Chemistry, asked by salonigamilcom3127, 9 months ago

Calculate the emf of the following cell at 298 K 2Cr + 3Fe2+ (0.1)M ----> 2Cr3+ (0.01M) + 3Fe

E^- Cr3+ / Cr = -0.74v

E^- Fe2+/Fe = -o.44v

Answers

Answered by rashich1219

Step by step explanation:

The given cell reaction is as follows.

$2Cr(s)+3Fe^{2+}(aq)\rightarrow 2Cr^{3+}(aq)+3Fe(s)$

From the given,

$E_{Cr^{3+}/Cr}=-0.74V$

$E_{Fe^{2+}/Fe}=-0.45V$

The $E_{cell}^o$ is calculated is as follows.

$E_{cell}^o=E_{cathode}-E_{anode}$

$E_{cell}^o=-0.44V-(-0.74V)=0.3V$

$E_{cell}=E_{cell}^{o}-\frac{2303RT}{nF}log\frac{[Cr^{3+}]^{2}}{[Fe^{2+}]^{3}}$ ...................(1)

Temperature T= 298 K

n =6 (electrons involved in the reaction)

Substitute the all given values in the equation (1)

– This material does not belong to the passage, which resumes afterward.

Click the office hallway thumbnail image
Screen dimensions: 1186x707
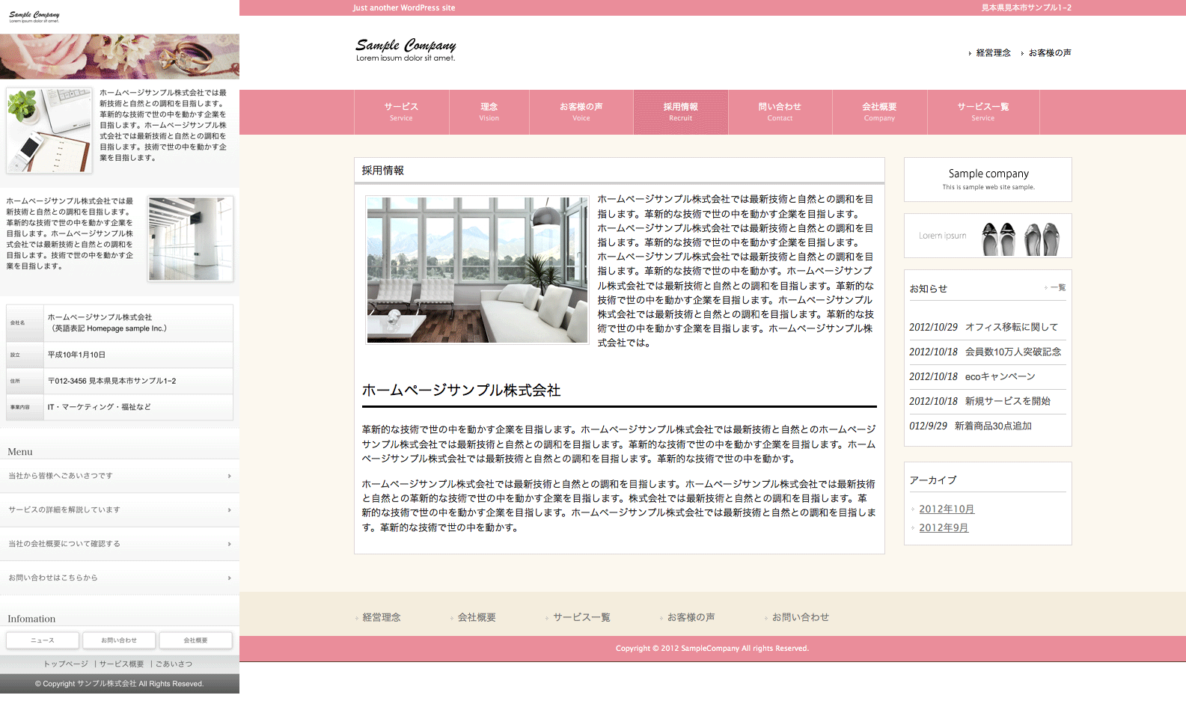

$E_{cell}=0.3V-\frac{0.0591}{6}log\frac{(0.1)^{2}}{(0.01)^{2}}V$

$E_{cell}=0.3V-\frac{0.0591}{6}log\frac{1\times10^{-2}}{1\times10^{-6}}V$

$E_{cell}=0.3V-\frac{0.0591}{6}\times 4V=0.261 V$

Therefore, Emf of the given cell is 0.261 V.